* Görevleriniz *
**1)** Köşe yazısına göre ABD silahlı güçlerinin Irak'ı Türkiye toprakları üzerinden işgal etmesi neden gerçekleşmedi?
**2)** Aşağıdaki kayıtların tamamını, içlerinde geçen "dropdown" ifadesi yerine "drop-down list" koyarak yeniden yazın. Geri kalan her şey olduğu gibi kalsın.

1 Mart ve 3 Mart toplantısı üzerine notlar - Av. M. Ziya Yergök
Olaylar Ve Görüşler
Son Köşe Yazıları

1 Mart ve 3 Mart toplantısı üzerine notlar - Av. M. Ziya Yergök

11.03.2024 04:00
Güncellenme:
Takip Et:

1 Mart ve 3 Mart günlerinde Ankara’da katıldığım, tarihi önemdeki iki toplantıdan söz etmek istiyorum. İlki 1 Mart 2003 günü, AKP hükümeti tarafından hazırlanıp TBMM’ye sunulan “Irak tezkeresi” (Türk Silahlı Kuvvetleri’nin yabancı ülkelere gönderilmesi ve yabancı silahlı kuvvetlerin Türkiye’de bulunması için hükümete yetki verilmesine ilişkin başbakanlık tezkeresi) görüşülmüş ve ana muhalefet CHP’nin eksiksiz ret oyu kullandığı tezkereye 100’e yakın AKP milletvekili de ret oyu verince komşu ülke Irak’ın, ABD silahlı güçlerince Türkiye toprakları üzerinden işgali gerçekleşmemişti.

Gazi Meclis’in aldığı bu karar, ABD’yi kızdırmış olsa da ülkemizin ve TBMM’nin saygınlığını en üst düzeye çıkarmış ve dünyada da takdirle karşılanmıştı. Bu kararda katkısı olan, içinde benim de olduğum 22. dönem milletvekilleri olarak, her yıl 1 Mart günü Ankara’da toplanıp bu tarihi günü anıyoruz ve anıları tazeliyoruz. Geçtiğimiz 1 Mart’ta da toplandık ve güzel bir anma gerçekleştirdik. Ne yazık ki o günden bu yana başta o dönemki genel başkanımız Deniz Baykal olmak üzere 27 arkadaşımızı da sonsuzluğa uğurlamış olduğumuzu anımsadık ve onları da saygıyla andık.

[Kelime ve öğe konum verileri]
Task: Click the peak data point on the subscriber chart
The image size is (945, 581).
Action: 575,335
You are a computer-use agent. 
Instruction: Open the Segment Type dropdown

* Görev sonuçları *
**1)** 1 Mart 2003'te görüşülen Irak tezkeresine ana muhalefet CHP eksiksiz ret oyu verdi. Buna 100'e yakın AKP milletvekilinin ret oyu da eklenince işgal Türkiye toprakları üzerinden gerçekleşmedi.

**2)**
Task: Click the peak data point on the subscriber chart
The image size is (945, 581).
Action: 575,335
You are a computer-use agent. 
Instruction: Open the Segment Type drop-down list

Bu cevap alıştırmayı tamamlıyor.